» YOUR GOAL
Every line below between the one holding "You are a computer-use agent. Viewport: 1140px" and the one holding "Given: Open the @slimerancher handle", inclusive, should be copied exactly, and no other line.

» DATA FOR ANALYSIS
━━━━━━
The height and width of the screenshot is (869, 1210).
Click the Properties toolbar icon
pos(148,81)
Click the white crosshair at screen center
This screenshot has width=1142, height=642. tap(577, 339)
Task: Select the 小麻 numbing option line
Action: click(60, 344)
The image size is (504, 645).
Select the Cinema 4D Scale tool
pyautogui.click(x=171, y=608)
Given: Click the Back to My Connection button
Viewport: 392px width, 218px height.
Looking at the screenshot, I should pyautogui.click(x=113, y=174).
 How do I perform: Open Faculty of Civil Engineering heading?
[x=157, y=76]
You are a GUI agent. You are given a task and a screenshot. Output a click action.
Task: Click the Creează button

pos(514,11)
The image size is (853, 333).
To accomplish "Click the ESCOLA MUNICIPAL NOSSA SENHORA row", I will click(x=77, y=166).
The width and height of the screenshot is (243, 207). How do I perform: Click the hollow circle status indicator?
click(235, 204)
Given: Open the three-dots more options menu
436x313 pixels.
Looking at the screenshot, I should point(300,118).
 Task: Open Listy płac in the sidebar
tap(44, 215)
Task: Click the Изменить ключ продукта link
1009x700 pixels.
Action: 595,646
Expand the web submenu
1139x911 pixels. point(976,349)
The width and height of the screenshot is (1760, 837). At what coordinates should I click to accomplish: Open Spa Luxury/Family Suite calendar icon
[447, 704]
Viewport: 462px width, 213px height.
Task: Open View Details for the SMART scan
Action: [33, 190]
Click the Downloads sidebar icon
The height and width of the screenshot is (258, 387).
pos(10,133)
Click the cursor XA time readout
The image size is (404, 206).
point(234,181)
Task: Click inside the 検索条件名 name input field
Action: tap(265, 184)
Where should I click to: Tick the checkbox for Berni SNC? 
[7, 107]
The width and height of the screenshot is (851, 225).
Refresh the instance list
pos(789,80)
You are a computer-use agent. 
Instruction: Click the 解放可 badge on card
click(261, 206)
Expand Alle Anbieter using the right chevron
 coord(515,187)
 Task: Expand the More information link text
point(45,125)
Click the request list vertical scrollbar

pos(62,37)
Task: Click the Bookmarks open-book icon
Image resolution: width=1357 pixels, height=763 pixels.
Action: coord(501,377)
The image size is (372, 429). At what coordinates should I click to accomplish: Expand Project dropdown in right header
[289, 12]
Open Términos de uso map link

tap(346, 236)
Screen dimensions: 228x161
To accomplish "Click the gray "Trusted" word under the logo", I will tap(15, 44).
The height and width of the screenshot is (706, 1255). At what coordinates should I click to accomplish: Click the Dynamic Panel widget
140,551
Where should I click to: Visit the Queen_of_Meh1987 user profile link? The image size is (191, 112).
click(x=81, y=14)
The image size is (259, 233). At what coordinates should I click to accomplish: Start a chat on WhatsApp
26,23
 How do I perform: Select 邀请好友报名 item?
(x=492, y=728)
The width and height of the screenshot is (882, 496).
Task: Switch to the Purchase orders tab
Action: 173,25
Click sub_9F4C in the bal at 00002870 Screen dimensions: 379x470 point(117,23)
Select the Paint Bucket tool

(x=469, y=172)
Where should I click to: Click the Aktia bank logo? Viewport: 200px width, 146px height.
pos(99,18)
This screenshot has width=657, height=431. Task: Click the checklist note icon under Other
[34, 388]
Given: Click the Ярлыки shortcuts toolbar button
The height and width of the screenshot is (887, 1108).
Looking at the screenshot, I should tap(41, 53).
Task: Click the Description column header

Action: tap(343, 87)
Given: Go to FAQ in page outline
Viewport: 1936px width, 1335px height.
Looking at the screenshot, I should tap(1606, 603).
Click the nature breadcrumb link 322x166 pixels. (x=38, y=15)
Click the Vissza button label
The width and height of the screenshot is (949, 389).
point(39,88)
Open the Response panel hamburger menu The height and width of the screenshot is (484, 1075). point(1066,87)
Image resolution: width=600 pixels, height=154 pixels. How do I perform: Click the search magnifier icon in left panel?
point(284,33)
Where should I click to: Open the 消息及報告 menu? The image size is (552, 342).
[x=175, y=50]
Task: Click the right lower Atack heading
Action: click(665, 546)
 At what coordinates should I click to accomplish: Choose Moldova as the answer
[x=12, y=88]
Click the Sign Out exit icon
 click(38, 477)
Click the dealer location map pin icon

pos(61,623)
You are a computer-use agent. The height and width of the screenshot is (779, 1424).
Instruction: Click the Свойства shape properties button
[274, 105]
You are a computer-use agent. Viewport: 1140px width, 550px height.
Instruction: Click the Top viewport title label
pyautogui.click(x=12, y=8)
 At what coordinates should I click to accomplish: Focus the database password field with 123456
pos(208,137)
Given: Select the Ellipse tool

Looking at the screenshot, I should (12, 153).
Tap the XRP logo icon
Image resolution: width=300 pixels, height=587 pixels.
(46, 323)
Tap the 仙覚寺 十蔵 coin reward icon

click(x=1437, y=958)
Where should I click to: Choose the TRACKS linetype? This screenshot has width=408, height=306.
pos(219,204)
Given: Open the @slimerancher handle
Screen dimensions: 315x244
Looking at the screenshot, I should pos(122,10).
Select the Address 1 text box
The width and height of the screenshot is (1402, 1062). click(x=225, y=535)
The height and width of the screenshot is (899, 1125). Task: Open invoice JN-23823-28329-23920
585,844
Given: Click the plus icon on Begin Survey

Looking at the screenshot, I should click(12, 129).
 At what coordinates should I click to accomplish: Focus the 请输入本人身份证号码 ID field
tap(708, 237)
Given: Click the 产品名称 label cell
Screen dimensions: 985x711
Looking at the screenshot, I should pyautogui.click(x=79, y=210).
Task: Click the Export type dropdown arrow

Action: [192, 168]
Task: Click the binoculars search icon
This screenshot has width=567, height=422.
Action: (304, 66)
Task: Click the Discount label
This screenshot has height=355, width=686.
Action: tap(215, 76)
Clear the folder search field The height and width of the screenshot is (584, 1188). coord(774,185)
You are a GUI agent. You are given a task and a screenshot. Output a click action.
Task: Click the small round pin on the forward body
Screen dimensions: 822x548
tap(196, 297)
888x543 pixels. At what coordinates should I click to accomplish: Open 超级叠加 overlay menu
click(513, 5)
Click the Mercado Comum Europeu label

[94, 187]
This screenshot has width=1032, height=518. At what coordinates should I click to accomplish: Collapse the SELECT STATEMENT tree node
━━━━━━
» SOLUTION TO THIS PROBLEM
You are a computer-use agent. Viewport: 1140px width, 550px height.
Instruction: Click the Top viewport title label
pyautogui.click(x=12, y=8)
 At what coordinates should I click to accomplish: Focus the database password field with 123456
pos(208,137)
Given: Select the Ellipse tool

Looking at the screenshot, I should (12, 153).
Tap the XRP logo icon
Image resolution: width=300 pixels, height=587 pixels.
(46, 323)
Tap the 仙覚寺 十蔵 coin reward icon

click(x=1437, y=958)
Where should I click to: Choose the TRACKS linetype? This screenshot has width=408, height=306.
pos(219,204)
Given: Open the @slimerancher handle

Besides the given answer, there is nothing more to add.